La luzerne se démarque également. La principale modification de pratique concerne le désherbage mécanique et la double précoupe (2 broyages mi-avril et fin mai). L'IFT est nul et la pureté spécifique toujours bonne, mais le temps de travail augmente, ainsi que la consommation de carburant.
Les bandes fleuries semées à Castelnaudary, comme à Brain et Condom, sont composées d'une vingtaine d'espèces : des espèces florales vivaces ou annuelles et des espèces fourragères vivaces (légumineuse et graminées) pour diminuer le coût et laisser le sol couvert même en hiver (rôle des graminées). Les bandes fleuries ont été semées à l'automne 2018 et comportent encore une dizaine d'espèces originelles en 2023 (en plus de 6 espèces spontanées). Des captures d'insectes ont été réalisées dans des pots Barber ou par fauchage au filet fauchoir en 2022 et 2023. On observe ainsi un plus grand nombre d'insectes sur les bandes fleuries que sur les cultures. Mais leur impact sur la performance des cultures n'a pas été établi à ce jour.
L'expérimentation a fait l'objet de nombreuses visites. Elle suscite de nombreuses questions de la part des agriculteurs multiplicateurs et des techniciens d'établissements semenciers et constitue une source d'inspiration pour l'évolution des pratiques.
En effet les agriculteurs passent plus facilement des herses étrille ou des bineuses dans leur parcelles de potagères porte-graine. Ces outils sont utilisables sur d'autres créneaux météo, notamment lors de vent trop fort pour des traitements au pulvé, et peuvent être efficaces même sur des adventices résistantes (ray-grass par exemple).

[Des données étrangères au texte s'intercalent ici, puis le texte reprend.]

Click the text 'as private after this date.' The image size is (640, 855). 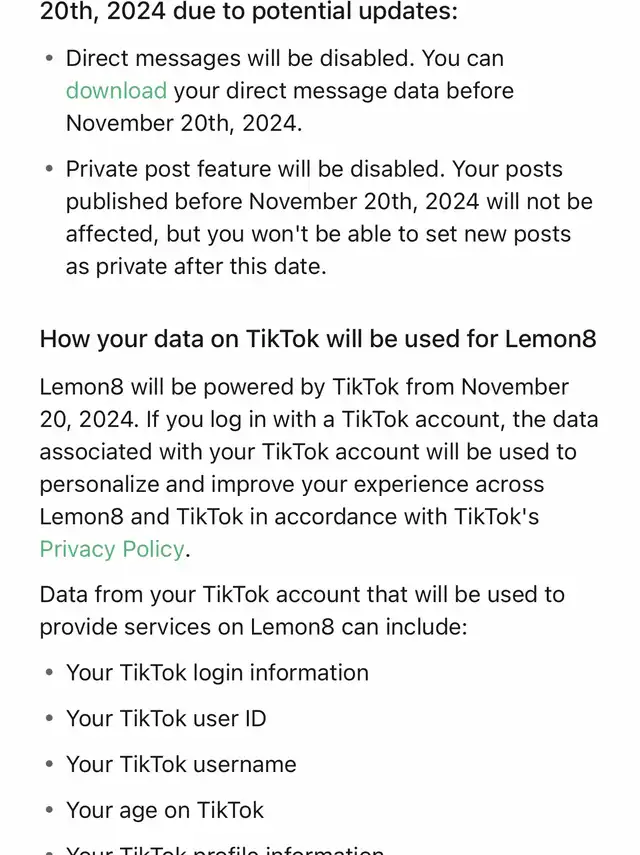point(196,267)
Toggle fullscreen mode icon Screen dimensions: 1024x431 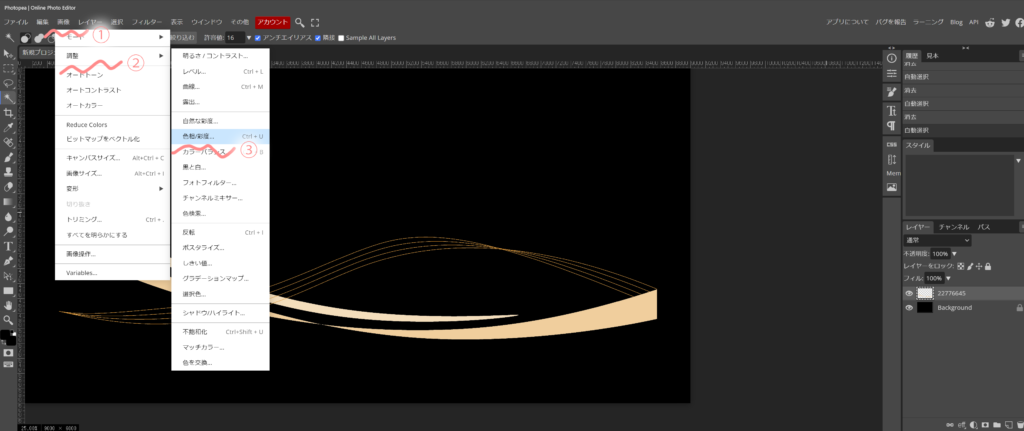point(316,21)
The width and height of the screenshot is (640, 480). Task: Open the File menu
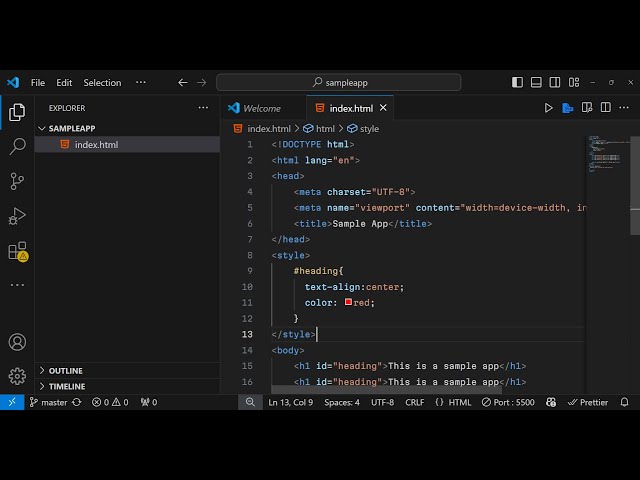[x=38, y=83]

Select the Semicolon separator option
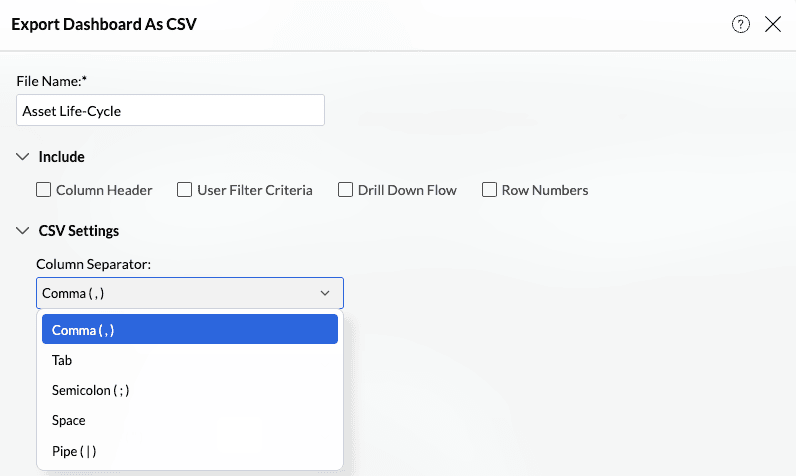[90, 390]
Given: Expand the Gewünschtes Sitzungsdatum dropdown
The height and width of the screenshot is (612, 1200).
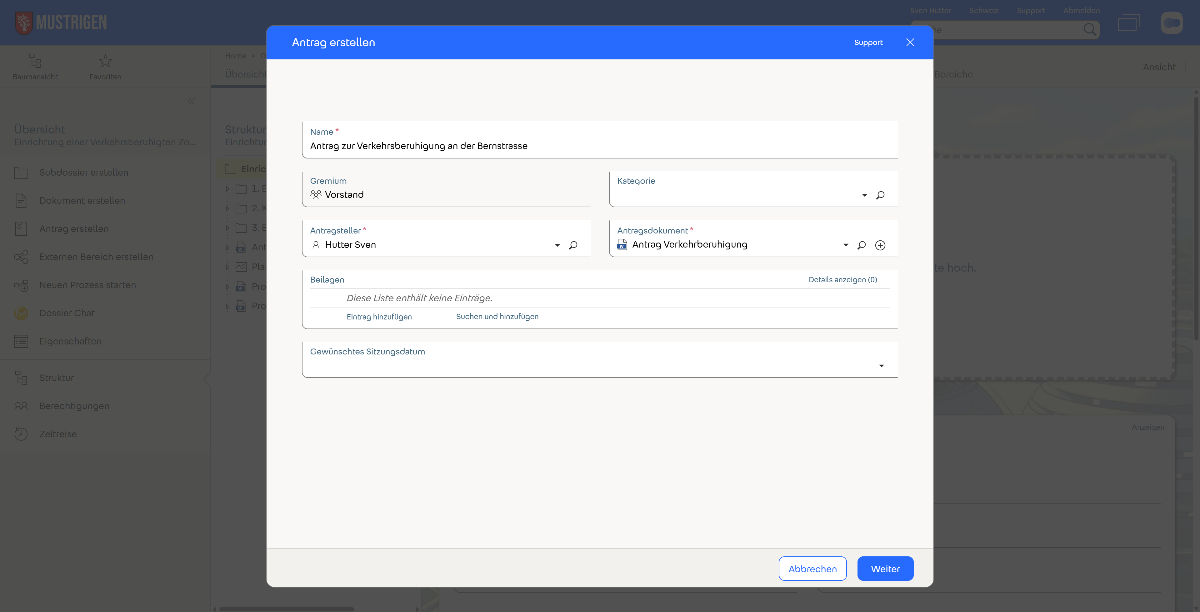Looking at the screenshot, I should [881, 366].
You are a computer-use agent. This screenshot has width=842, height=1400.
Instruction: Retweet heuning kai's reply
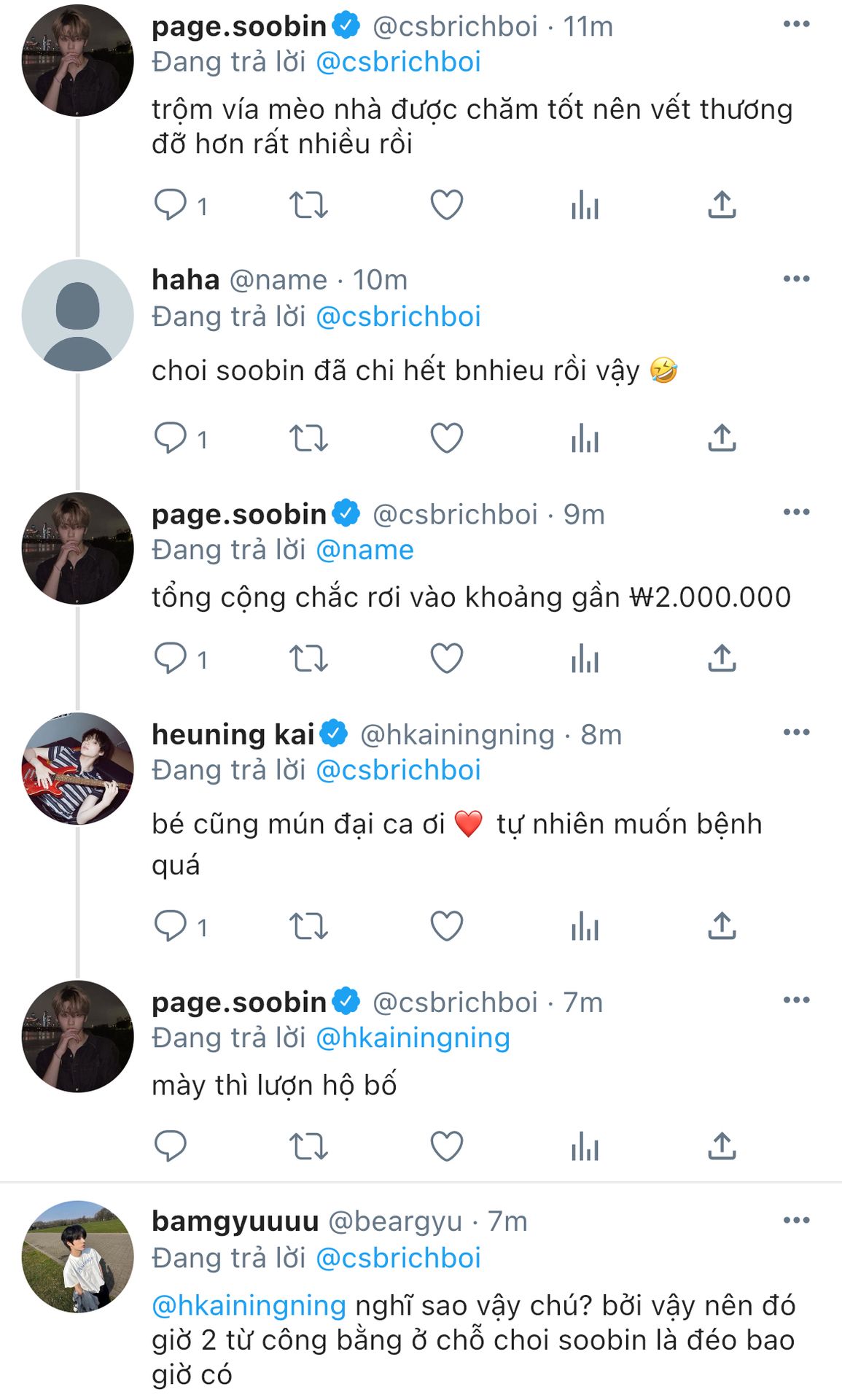tap(308, 926)
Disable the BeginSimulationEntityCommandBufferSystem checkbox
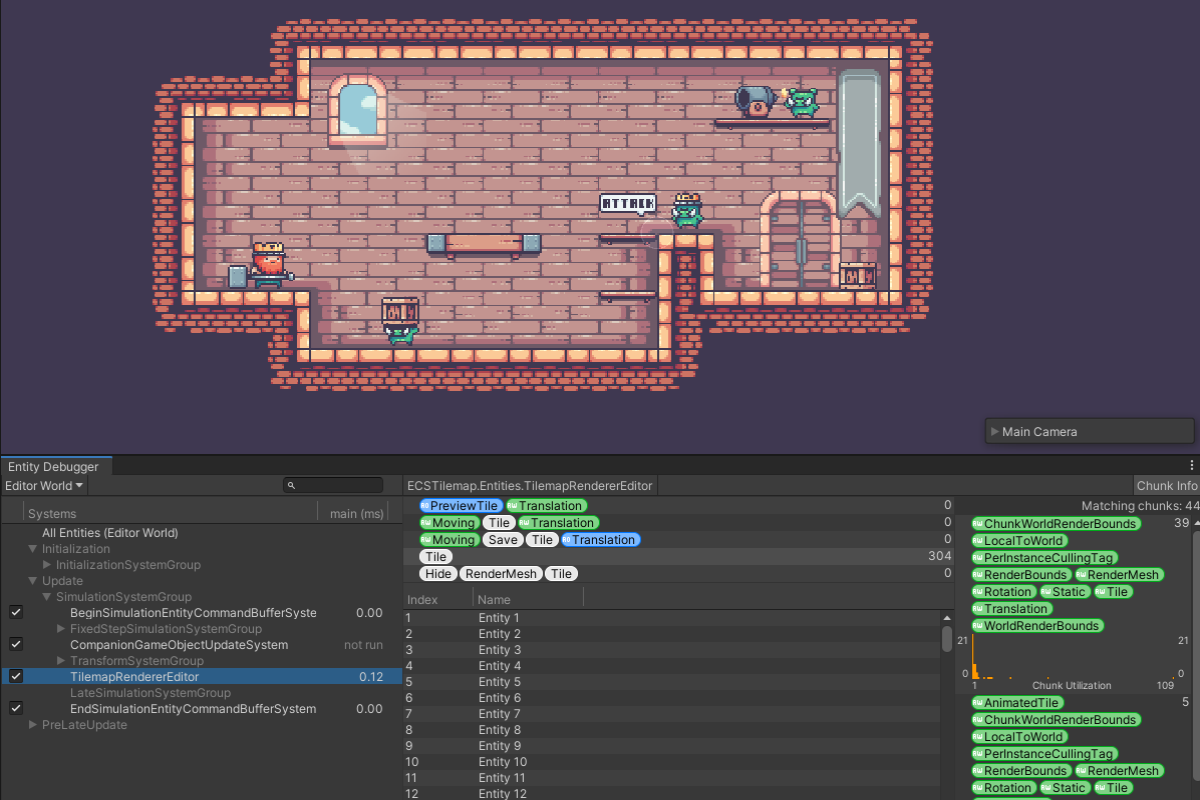Viewport: 1200px width, 800px height. (x=16, y=612)
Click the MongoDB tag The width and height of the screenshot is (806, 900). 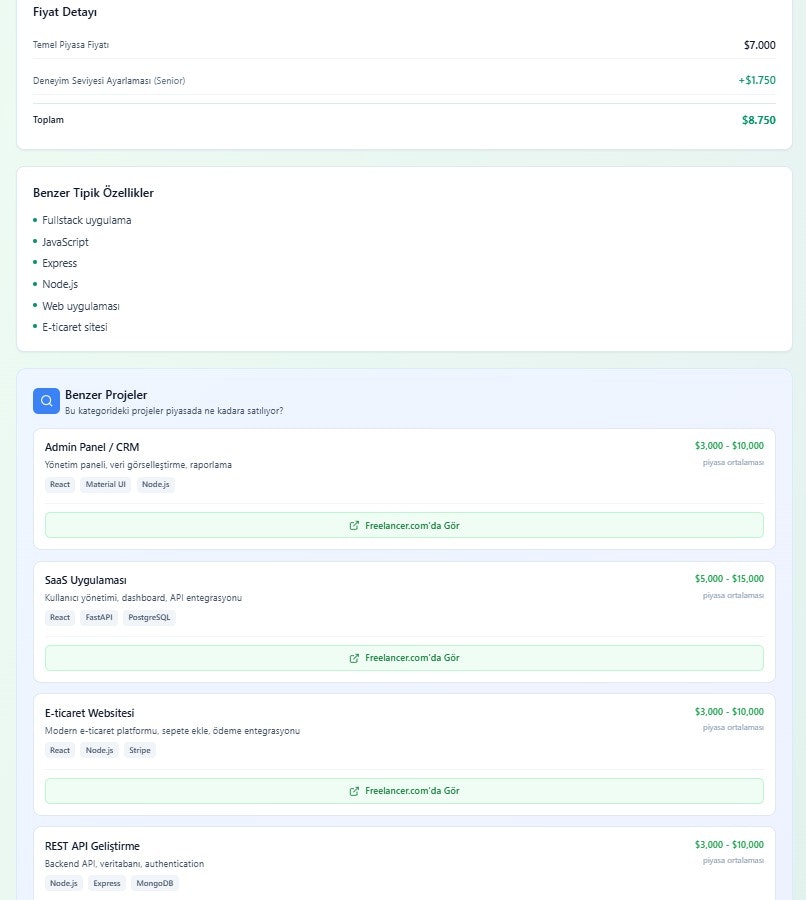point(154,883)
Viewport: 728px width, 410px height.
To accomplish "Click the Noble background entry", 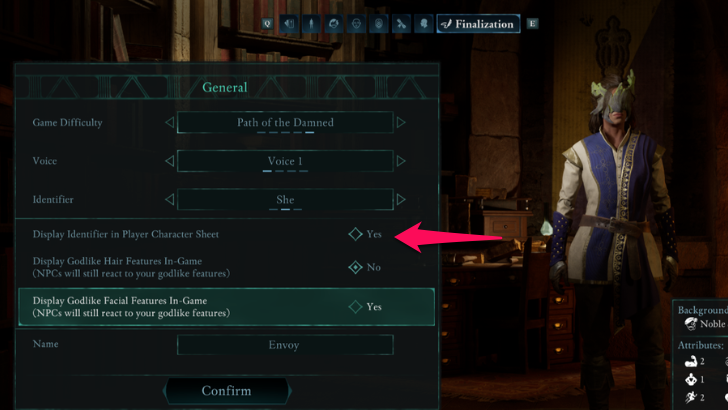I will pyautogui.click(x=706, y=324).
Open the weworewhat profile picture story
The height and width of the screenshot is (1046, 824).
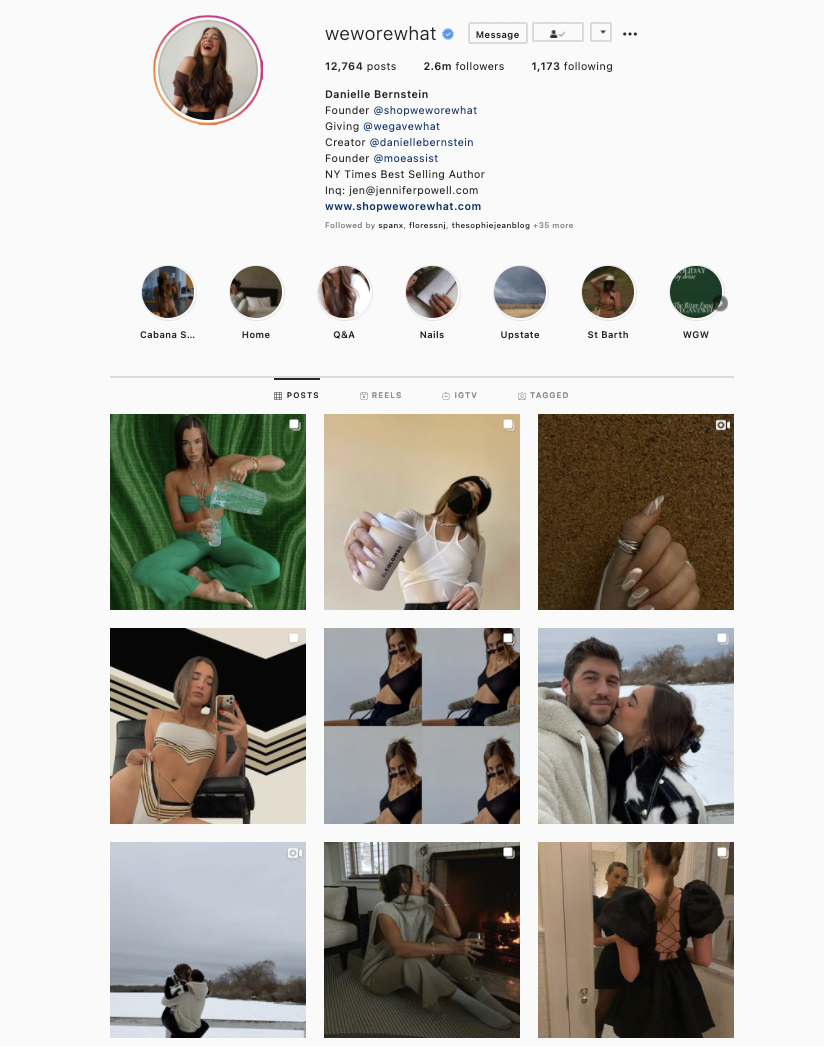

L'implantation des carottes porte-graine par une plantation est une technique maintenant maîtrisée dans le cadre de l'expérimentation. Cependant elle demande de la main d'œuvre, du temps, et coûte cher. Ainsi en 2024, les carottes porte-graine ont été semées en fin d'été comme cela se fait habituellement, mais avec une plante de service : le nyger. Le nyger est semé en même temps que les carottes sur le rang grâce au micro-granulateur. Sa présence permet de voir rapidement les rangs et de biner précocement. De plus, il limite la place disponible pour les adventices sur le rang et est détruit par le premier gel.